◆ ABOUT THIS EXERCISE
Would you repeat all of the records underneath, exactly as written?

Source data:
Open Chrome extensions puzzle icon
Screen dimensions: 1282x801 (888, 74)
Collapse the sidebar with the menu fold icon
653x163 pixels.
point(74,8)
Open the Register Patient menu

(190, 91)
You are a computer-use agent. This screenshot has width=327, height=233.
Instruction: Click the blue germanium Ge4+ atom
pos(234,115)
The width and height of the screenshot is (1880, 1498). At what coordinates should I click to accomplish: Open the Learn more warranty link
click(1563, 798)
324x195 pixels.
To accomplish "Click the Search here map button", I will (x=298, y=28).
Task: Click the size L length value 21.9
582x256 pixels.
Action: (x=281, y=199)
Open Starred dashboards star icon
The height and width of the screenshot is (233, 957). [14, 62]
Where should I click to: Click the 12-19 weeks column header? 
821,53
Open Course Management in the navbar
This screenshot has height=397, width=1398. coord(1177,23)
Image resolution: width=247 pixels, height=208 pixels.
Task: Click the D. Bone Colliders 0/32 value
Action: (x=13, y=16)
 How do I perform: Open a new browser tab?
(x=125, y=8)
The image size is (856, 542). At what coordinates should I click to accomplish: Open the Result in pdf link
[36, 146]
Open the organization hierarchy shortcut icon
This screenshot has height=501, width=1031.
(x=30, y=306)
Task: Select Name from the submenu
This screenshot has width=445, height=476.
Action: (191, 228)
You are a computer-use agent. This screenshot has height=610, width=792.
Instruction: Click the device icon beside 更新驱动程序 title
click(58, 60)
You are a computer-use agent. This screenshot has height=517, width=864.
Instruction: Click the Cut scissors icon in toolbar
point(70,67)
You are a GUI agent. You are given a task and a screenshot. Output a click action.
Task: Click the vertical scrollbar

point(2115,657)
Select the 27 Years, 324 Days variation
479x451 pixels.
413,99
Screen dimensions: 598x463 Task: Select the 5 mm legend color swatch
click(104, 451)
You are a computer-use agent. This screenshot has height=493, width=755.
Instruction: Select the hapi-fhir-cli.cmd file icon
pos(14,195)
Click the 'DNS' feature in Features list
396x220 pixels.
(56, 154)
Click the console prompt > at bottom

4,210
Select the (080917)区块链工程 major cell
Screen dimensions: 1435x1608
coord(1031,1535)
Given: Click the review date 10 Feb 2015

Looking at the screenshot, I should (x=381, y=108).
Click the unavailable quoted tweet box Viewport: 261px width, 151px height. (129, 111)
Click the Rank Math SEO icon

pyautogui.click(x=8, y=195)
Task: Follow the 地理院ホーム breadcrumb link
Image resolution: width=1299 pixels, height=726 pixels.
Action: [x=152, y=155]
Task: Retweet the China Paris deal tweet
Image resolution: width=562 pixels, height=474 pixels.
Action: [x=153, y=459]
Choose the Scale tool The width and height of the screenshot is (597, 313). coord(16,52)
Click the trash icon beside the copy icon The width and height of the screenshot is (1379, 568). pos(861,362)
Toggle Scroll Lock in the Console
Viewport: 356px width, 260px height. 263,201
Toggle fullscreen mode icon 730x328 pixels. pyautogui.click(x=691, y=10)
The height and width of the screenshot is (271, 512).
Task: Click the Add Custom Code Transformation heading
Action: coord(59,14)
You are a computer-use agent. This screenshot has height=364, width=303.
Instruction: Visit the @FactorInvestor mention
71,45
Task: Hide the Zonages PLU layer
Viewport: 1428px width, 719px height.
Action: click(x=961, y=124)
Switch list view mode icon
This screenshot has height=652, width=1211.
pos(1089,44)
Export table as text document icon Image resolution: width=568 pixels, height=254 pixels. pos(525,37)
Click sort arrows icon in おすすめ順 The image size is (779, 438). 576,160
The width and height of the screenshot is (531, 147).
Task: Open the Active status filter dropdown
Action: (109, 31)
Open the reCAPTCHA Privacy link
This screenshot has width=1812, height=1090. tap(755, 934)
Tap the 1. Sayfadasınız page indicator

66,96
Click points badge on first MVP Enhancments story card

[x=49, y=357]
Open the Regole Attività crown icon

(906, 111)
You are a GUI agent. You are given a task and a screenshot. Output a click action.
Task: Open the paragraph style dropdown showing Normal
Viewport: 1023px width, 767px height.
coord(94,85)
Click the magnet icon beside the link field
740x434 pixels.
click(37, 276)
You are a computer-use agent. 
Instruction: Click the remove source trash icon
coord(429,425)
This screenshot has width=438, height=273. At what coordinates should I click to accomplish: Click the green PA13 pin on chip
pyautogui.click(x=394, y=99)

◆ REPLY TO THE TASK
Open Chrome extensions puzzle icon
Screen dimensions: 1282x801 (888, 74)
Collapse the sidebar with the menu fold icon
653x163 pixels.
point(74,8)
Open the Register Patient menu

(190, 91)
You are a computer-use agent. This screenshot has width=327, height=233.
Instruction: Click the blue germanium Ge4+ atom
pos(234,115)
The width and height of the screenshot is (1880, 1498). At what coordinates should I click to accomplish: Open the Learn more warranty link
click(1563, 798)
324x195 pixels.
To accomplish "Click the Search here map button", I will (x=298, y=28).
Task: Click the size L length value 21.9
582x256 pixels.
Action: (x=281, y=199)
Open Starred dashboards star icon
The height and width of the screenshot is (233, 957). [14, 62]
Where should I click to: Click the 12-19 weeks column header? 
821,53
Open Course Management in the navbar
This screenshot has height=397, width=1398. coord(1177,23)
Image resolution: width=247 pixels, height=208 pixels.
Task: Click the D. Bone Colliders 0/32 value
Action: (x=13, y=16)
 How do I perform: Open a new browser tab?
(x=125, y=8)
The image size is (856, 542). At what coordinates should I click to accomplish: Open the Result in pdf link
[36, 146]
Open the organization hierarchy shortcut icon
This screenshot has height=501, width=1031.
(x=30, y=306)
Task: Select Name from the submenu
This screenshot has width=445, height=476.
Action: (191, 228)
You are a computer-use agent. This screenshot has height=610, width=792.
Instruction: Click the device icon beside 更新驱动程序 title
click(58, 60)
You are a computer-use agent. This screenshot has height=517, width=864.
Instruction: Click the Cut scissors icon in toolbar
point(70,67)
You are a GUI agent. You are given a task and a screenshot. Output a click action.
Task: Click the vertical scrollbar

point(2115,657)
Select the 27 Years, 324 Days variation
479x451 pixels.
413,99
Screen dimensions: 598x463 Task: Select the 5 mm legend color swatch
click(104, 451)
You are a computer-use agent. This screenshot has height=493, width=755.
Instruction: Select the hapi-fhir-cli.cmd file icon
pos(14,195)
Click the 'DNS' feature in Features list
396x220 pixels.
(56, 154)
Click the console prompt > at bottom

4,210
Select the (080917)区块链工程 major cell
Screen dimensions: 1435x1608
coord(1031,1535)
Given: Click the review date 10 Feb 2015

Looking at the screenshot, I should (x=381, y=108).
Click the unavailable quoted tweet box Viewport: 261px width, 151px height. (129, 111)
Click the Rank Math SEO icon

pyautogui.click(x=8, y=195)
Task: Follow the 地理院ホーム breadcrumb link
Image resolution: width=1299 pixels, height=726 pixels.
Action: [x=152, y=155]
Task: Retweet the China Paris deal tweet
Image resolution: width=562 pixels, height=474 pixels.
Action: [x=153, y=459]
Choose the Scale tool The width and height of the screenshot is (597, 313). coord(16,52)
Click the trash icon beside the copy icon The width and height of the screenshot is (1379, 568). pos(861,362)
Toggle Scroll Lock in the Console
Viewport: 356px width, 260px height. 263,201
Toggle fullscreen mode icon 730x328 pixels. pyautogui.click(x=691, y=10)
The height and width of the screenshot is (271, 512).
Task: Click the Add Custom Code Transformation heading
Action: coord(59,14)
You are a computer-use agent. This screenshot has height=364, width=303.
Instruction: Visit the @FactorInvestor mention
71,45
Task: Hide the Zonages PLU layer
Viewport: 1428px width, 719px height.
Action: click(x=961, y=124)
Switch list view mode icon
This screenshot has height=652, width=1211.
pos(1089,44)
Export table as text document icon Image resolution: width=568 pixels, height=254 pixels. pos(525,37)
Click sort arrows icon in おすすめ順 The image size is (779, 438). 576,160
The width and height of the screenshot is (531, 147).
Task: Open the Active status filter dropdown
Action: (109, 31)
Open the reCAPTCHA Privacy link
This screenshot has width=1812, height=1090. tap(755, 934)
Tap the 1. Sayfadasınız page indicator

66,96
Click points badge on first MVP Enhancments story card

[x=49, y=357]
Open the Regole Attività crown icon

(906, 111)
You are a GUI agent. You are given a task and a screenshot. Output a click action.
Task: Open the paragraph style dropdown showing Normal
Viewport: 1023px width, 767px height.
coord(94,85)
Click the magnet icon beside the link field
740x434 pixels.
click(37, 276)
You are a computer-use agent. 
Instruction: Click the remove source trash icon
coord(429,425)
This screenshot has width=438, height=273. At what coordinates should I click to accomplish: Click the green PA13 pin on chip
pyautogui.click(x=394, y=99)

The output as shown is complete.